● **What is being asked**: Which lines in the data below contain the word "target"? Pull each of them out.

● **Data supplied**:
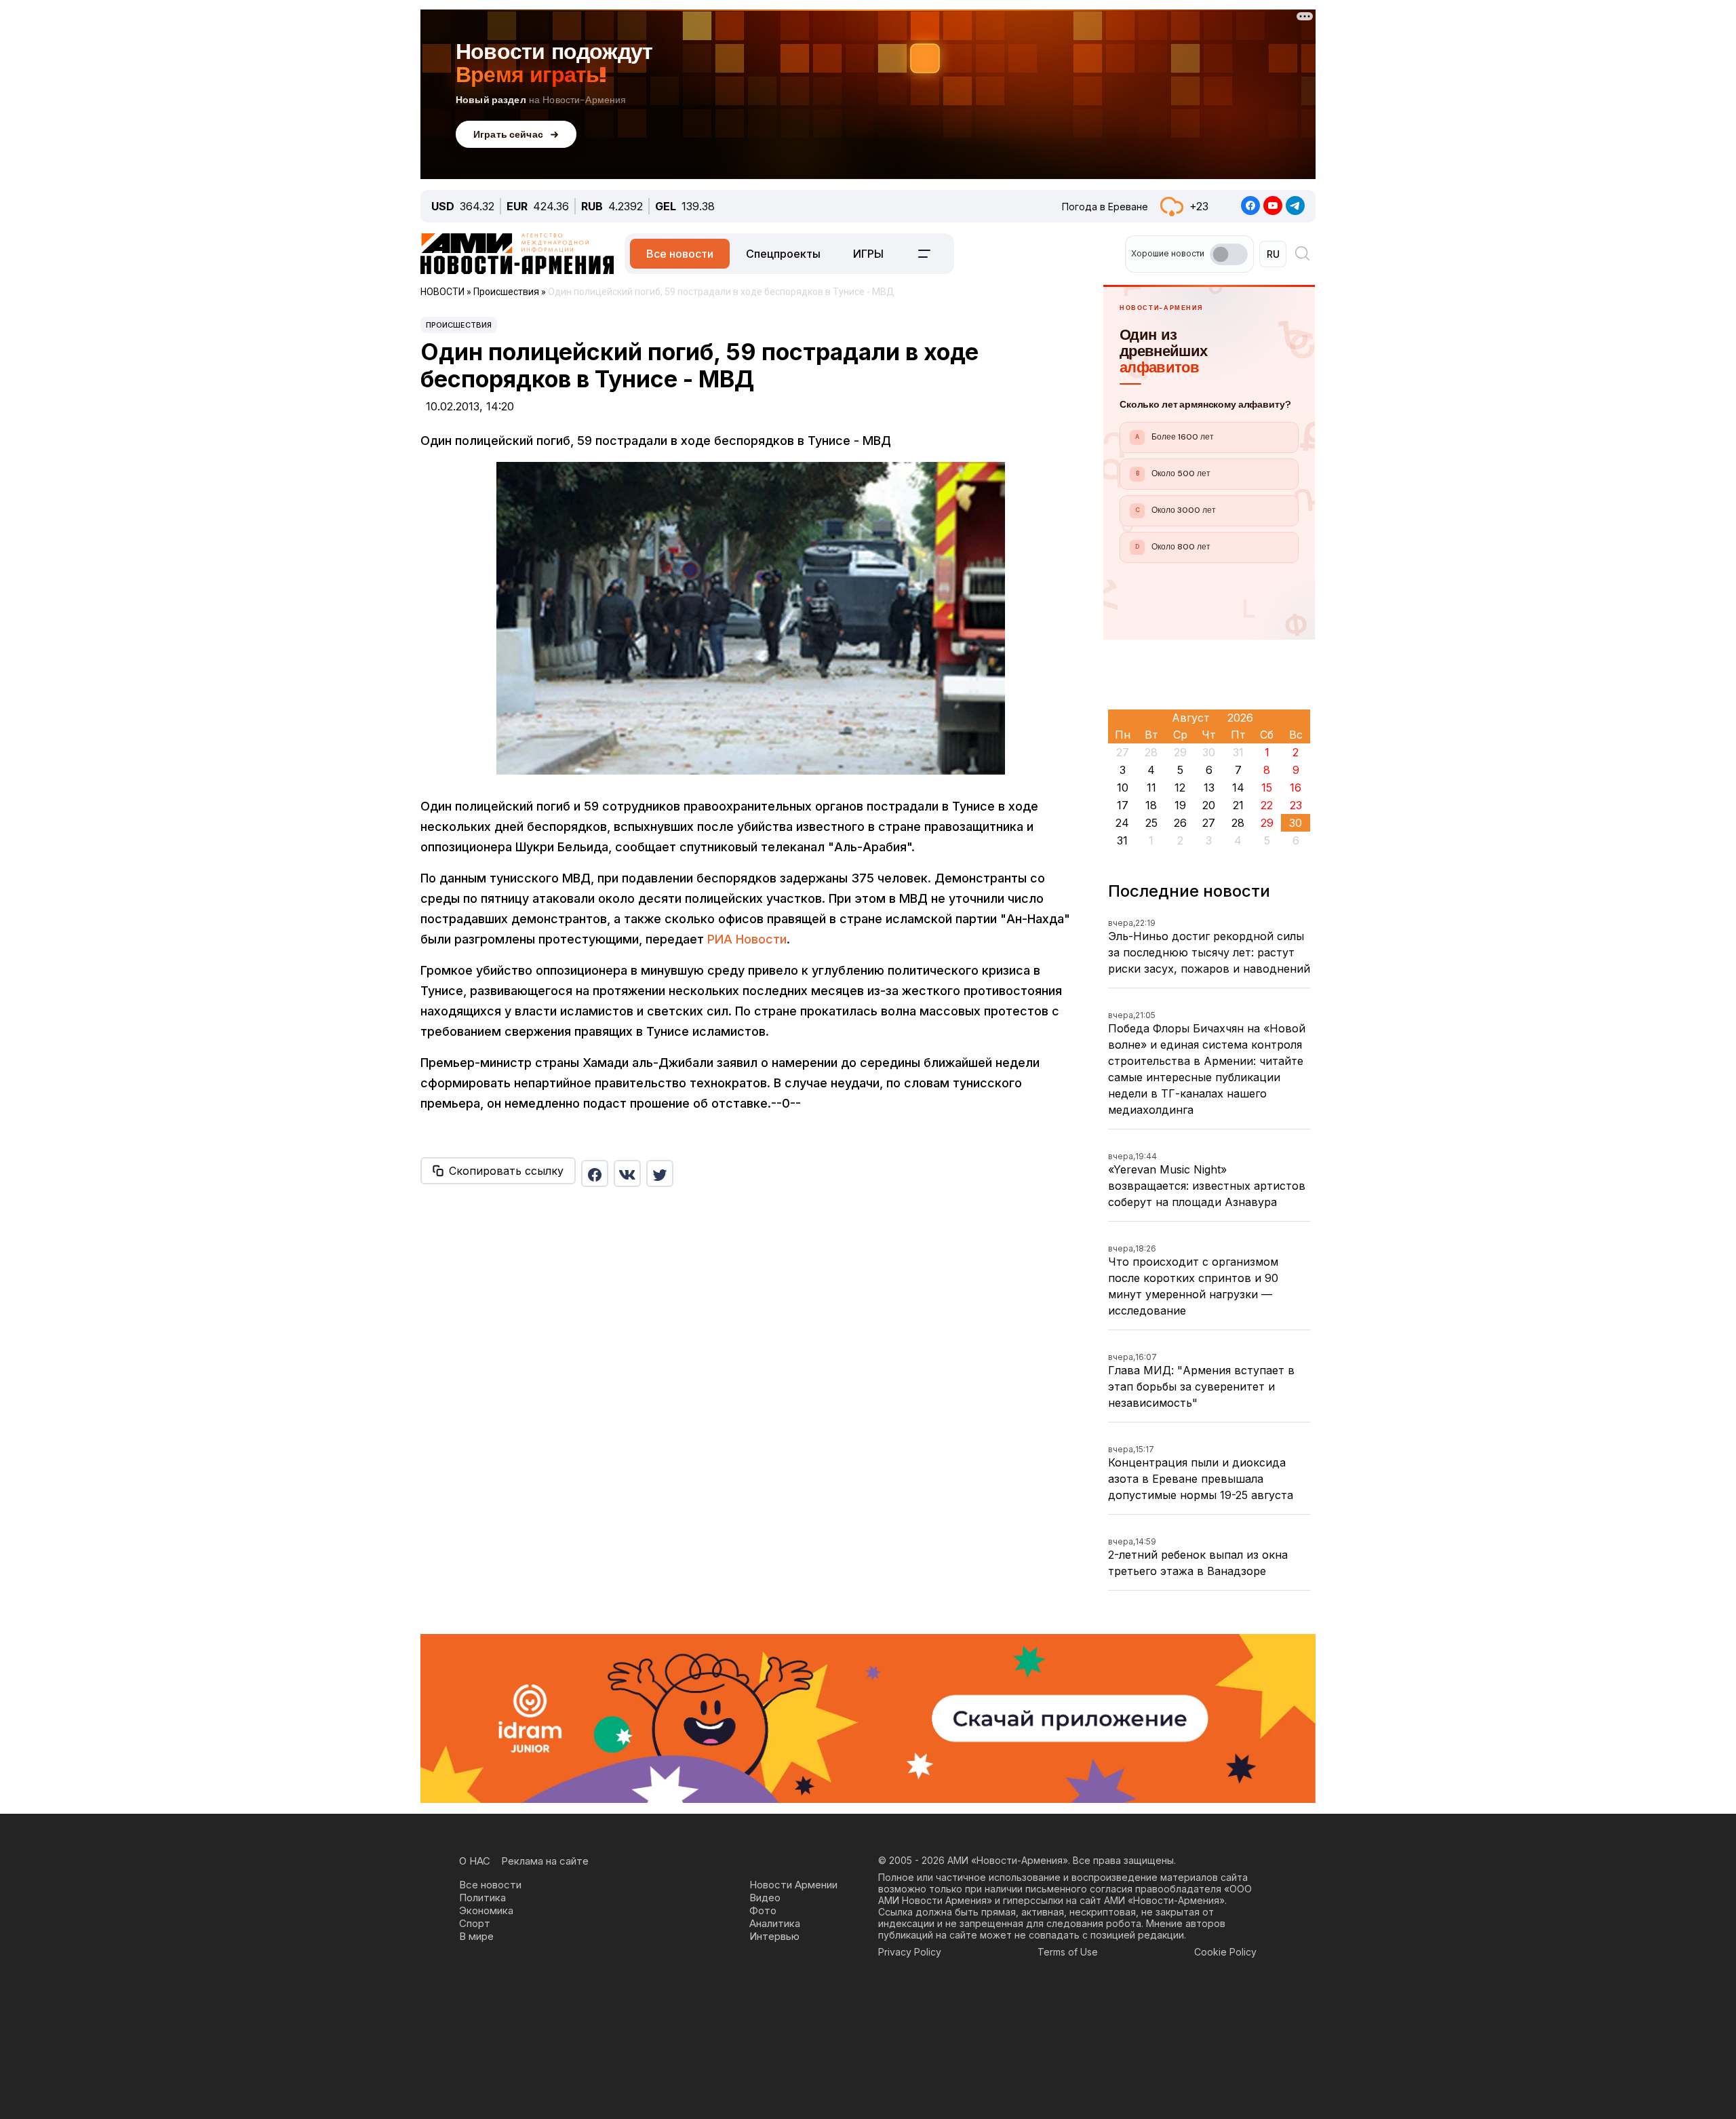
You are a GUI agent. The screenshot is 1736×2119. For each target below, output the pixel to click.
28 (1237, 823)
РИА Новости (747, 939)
--
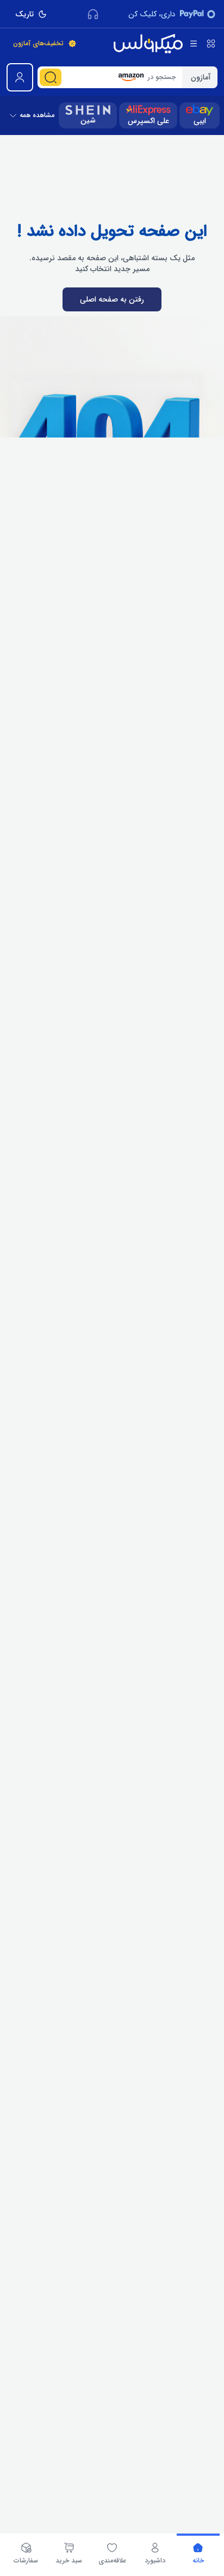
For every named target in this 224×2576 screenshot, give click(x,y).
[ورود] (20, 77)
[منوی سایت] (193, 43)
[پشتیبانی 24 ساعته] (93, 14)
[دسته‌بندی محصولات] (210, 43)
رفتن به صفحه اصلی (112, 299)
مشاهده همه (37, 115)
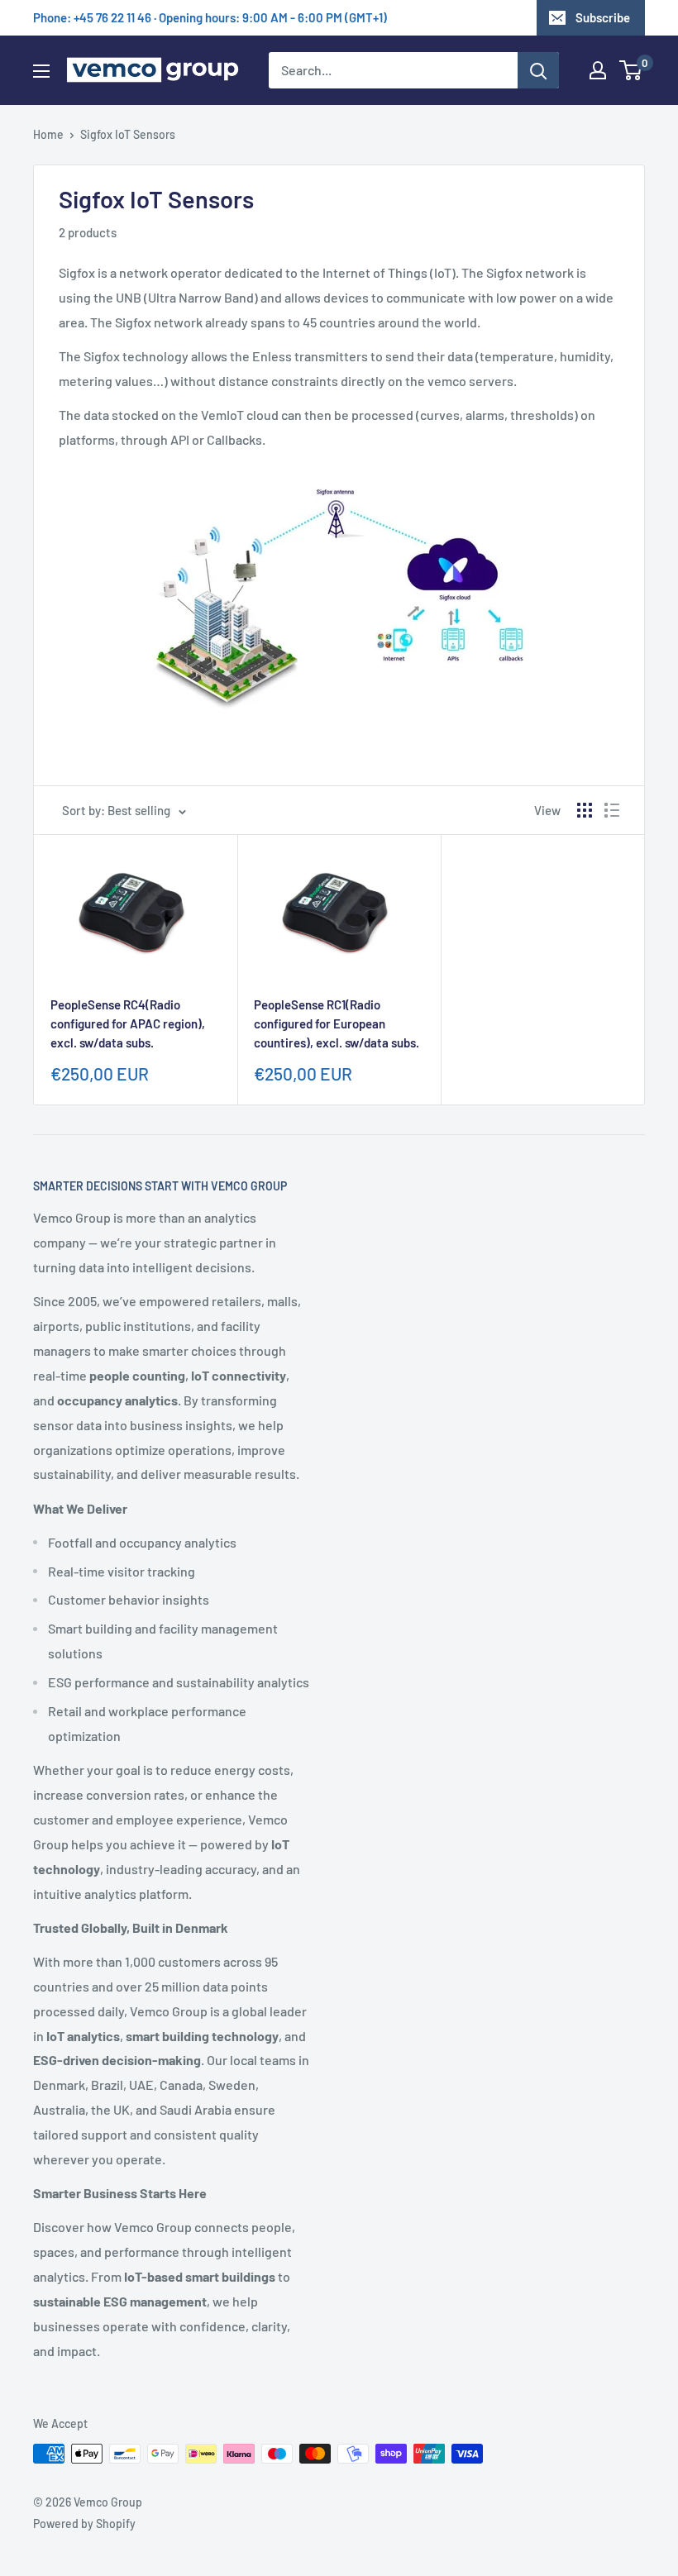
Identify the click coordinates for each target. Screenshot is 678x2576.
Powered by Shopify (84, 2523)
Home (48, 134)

● **Task answer**:
You are a GUI agent. The screenshot is 1736×2119. For each target below, output the pixel to click.
For every named target in this 224×2576 screenshot, give click(x,y).
Identify the click coordinates for each target. Screenshot is 678x2576.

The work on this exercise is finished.